### SOURCE
+ + +

SAMPLE SUPPLEMENTAL INFORMATION...IN GREATER DEPTH

To complement the Daily Weather Summary for Tuesday, 2 September 2014

TIME KEEPING SCHEMES, WEATHER OBSERVATIONS AND MAPS

NOTE: This document is a repeat of that appearing as a Supplemental Information File for 26 August 2014.


Weather is dynamic with weather systems continually forming and dissipating; weather systems move from place to place and can affect broad areas of the country. To track the location and movement of these rapidly developing systems, we must measure weather elements at many locations simultaneously and make maps that reflect the weather conditions (the state of the atmosphere) at a given time. The concept of time becomes crucial. Because of the size and duration of these weather systems, observers around the world have to coordinate their efforts in the enterprise. At what time should we make our observations? What is meant by the time anywhere in the world? The current weather maps that you will use in this course are identified in "Z" time.

+ + +

### PROVIDED RECORDS

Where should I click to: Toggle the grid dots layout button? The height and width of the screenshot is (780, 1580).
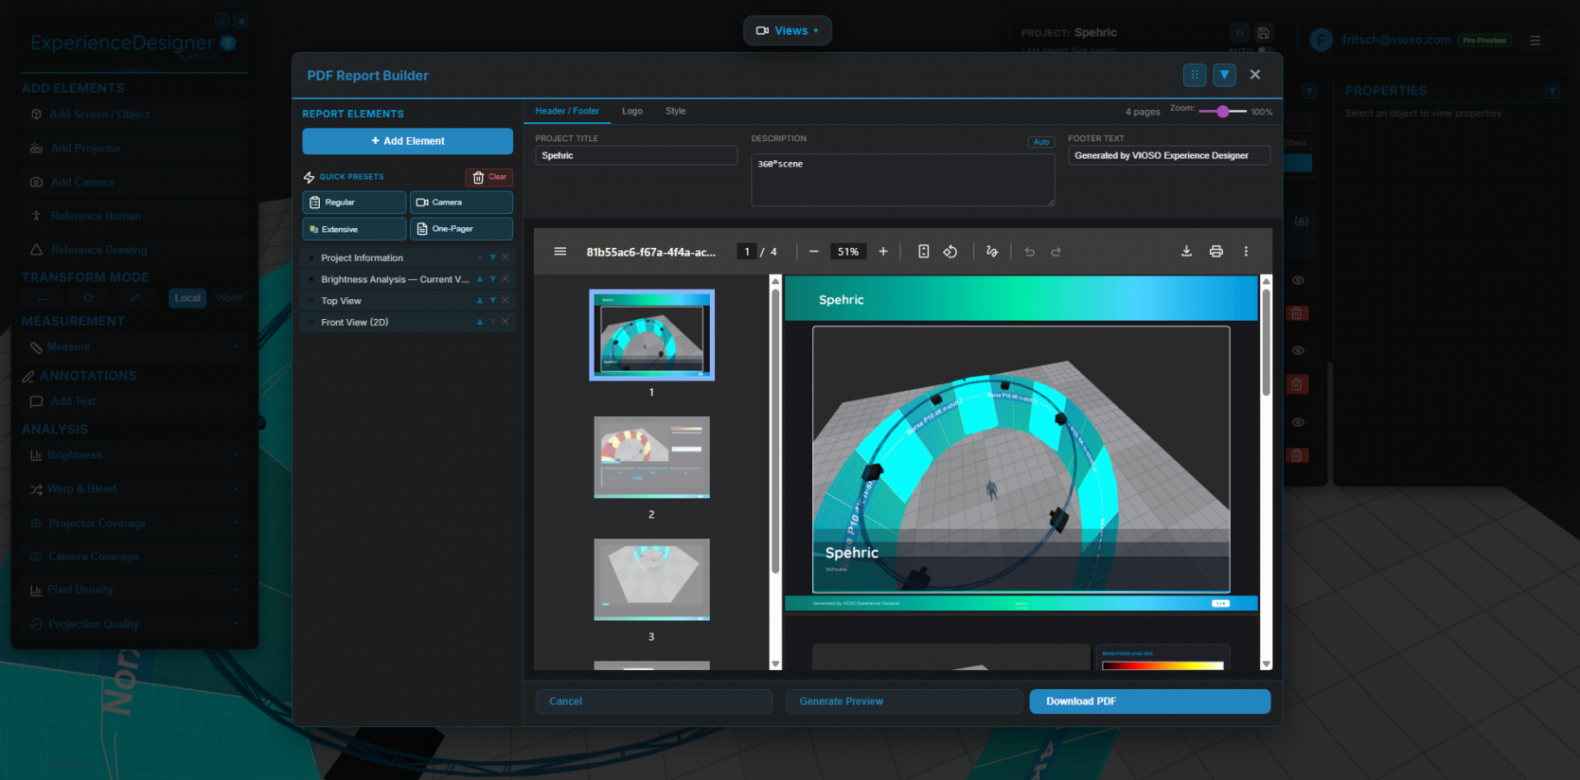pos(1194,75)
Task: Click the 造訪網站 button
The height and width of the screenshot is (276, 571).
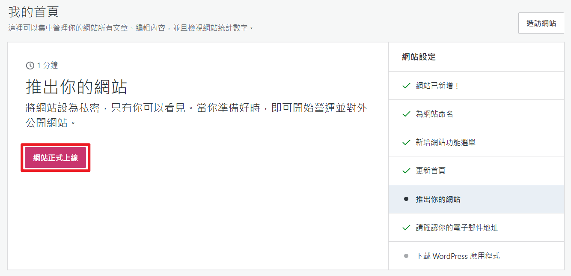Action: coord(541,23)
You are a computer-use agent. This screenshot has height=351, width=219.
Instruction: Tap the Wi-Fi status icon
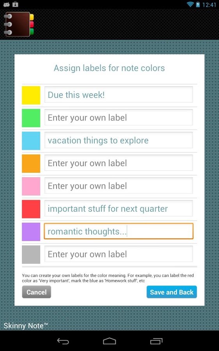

+ + +

### JOB
In the weather text, list each topic named in the heading "TIME KEEPING SCHEMES, WEATHER OBSERVATIONS AND MAPS". The data plays no part in what comes next.

### WRITTEN SOLUTION
- Time keeping schemes
- Weather observations
- Maps